A Labour councillor who called for protesters’ throats to be cut has been cleared of encouraging violent disorder – sparking a furious reaction.
Ricky Jones made the inflammatory comments at a counter-demonstration in north London in response to anti-migrant rallies sparked by the Southport stabbings.
In a video from the event in Walthamstow on August 7, 2024, Jones is seen telling cheering supporters: ‘They are disgusting Nazi fascists. We need to cut all their throats and get rid of them all.’
The 58-year-old also drew his finger across his throat as he spoke to the crowd.
However, jurors at Snaresbrook Crown Court found him not guilty of encouraging violent disorder this morning after deliberating for just over half an hour.
Former Home Secretary and Tory leadership candidate James Cleverly called the verdict ‘perverse’.
He wrote on X: ‘This is unacceptable. Perverse decisions like this are adding to the anger that people feel and amplifying the belief that there isn’t a dispassionate criminal justice system.’
Meanwhile, Reform UK’s Zia Yusuf has said the decision showed ‘two tier justice in this country is out of control’.
‘The Labour councillor literally caught on video calling for people to slit the throats of his political opponents has been found not guilty,’ he said.
‘Meanwhile Lucy Connolly gets 31 months in jail? Two tier justice in this country is out of control.’
Connolly pleaded guilty last year to a charge of inciting racial hatred by publishing and distributing ‘threatening or abusive’ written material on social media which meant she did not face a trial.
Jones, who has been a borough councillor in Dartford, Kent, since 2019, was suspended by the Labour Party the day after the incident.
The politician, who at the time was also employed as a full-time official for the Transport Salaried Staffs’ Association (TSSA) union, was arrested on August 8 last year and interviewed at Brixton police station that night.
Prosecutor Ben Holt previously told the court that Jones, a father of four and grandfather, used ‘inflammatory, rabble-rousing language in the throng of a crowd described as a tinderbox’.
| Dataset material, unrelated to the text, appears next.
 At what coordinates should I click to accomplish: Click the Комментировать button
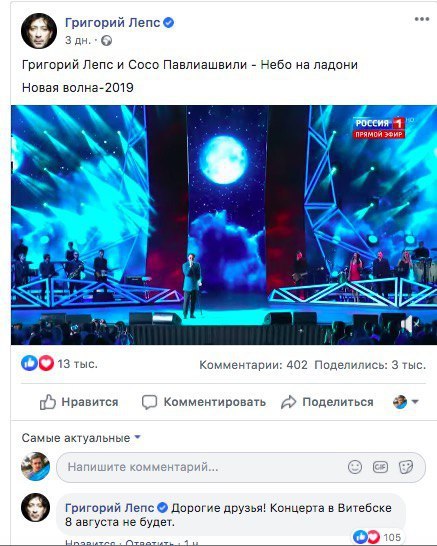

He told jurors Jones’s speech was amplified through a microphone and speakers and took place ‘in a setting where violence could readily have been anticipated’.
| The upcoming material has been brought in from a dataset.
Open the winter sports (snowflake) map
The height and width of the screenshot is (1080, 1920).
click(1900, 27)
Superintendent Jack May-Robinson previously told the court: ‘Any spark could have led to an incident or disorder occurring.’
But during his evidence, Jones instead described the mood in the crowd at the time as ‘happy and joyful’, adding: ‘There clearly wasn’t any upset or anger from any people in that scene, because they clearly knew it was about what happened on the train.’
Jones said his comment did not refer to anti-migrant protesters involved in the riots at the time, but to those who had reportedly left National Front stickers on a train with razor blades hidden behind them.
Before he made the comment, jurors were shown video where he said to crowds: ‘You’ve got women and children using these trains during the summer holidays.
‘They don’t give a s*** about who they hurt.’
He told the court he was ‘appalled’ by political violence, adding: ‘I’ve always believed the best way to make people realise who you are and what you are is to do it peacefully.’
Jones said he has been affected by ADHD, dyslexia and dyscalculia.
Asked in court how his ‘neuro diversity’ had influenced what he said, Jones replied: ‘I believe I was distracted. You heard a person shouting ”yeah talk your talk”. He got very excited. He didn’t know that his jeering was going to distract me.
‘If you go back to the video, you can see there is a person seven or eight rows behind me. He is not even listening to what I was saying. He was listening to someone else.
‘What I’ve learnt from this is to never stand up again and speak at a demonstration when you haven’t prepared what you are going to say.’
Axel Rudakubana, whose family moved to Britain from Rwanda in 2002, was found guilty of murdering Ellie Dot Stancombe, seven, Bebe King, six, and Alice Da Silva Aguiar, nine, at a Taylor Swift-themed dance class on July 29, 2024.
He was also convicted of ten attempted murders, one of producing the biological toxin ricin and one of possession of an Al Qaeda training manual. He was jailed for 52 years.
The killings sparked riots nationwide after false rumours online that Rudakubana was a Muslim asylum seeker who had recently arrived in Britain on a small boat.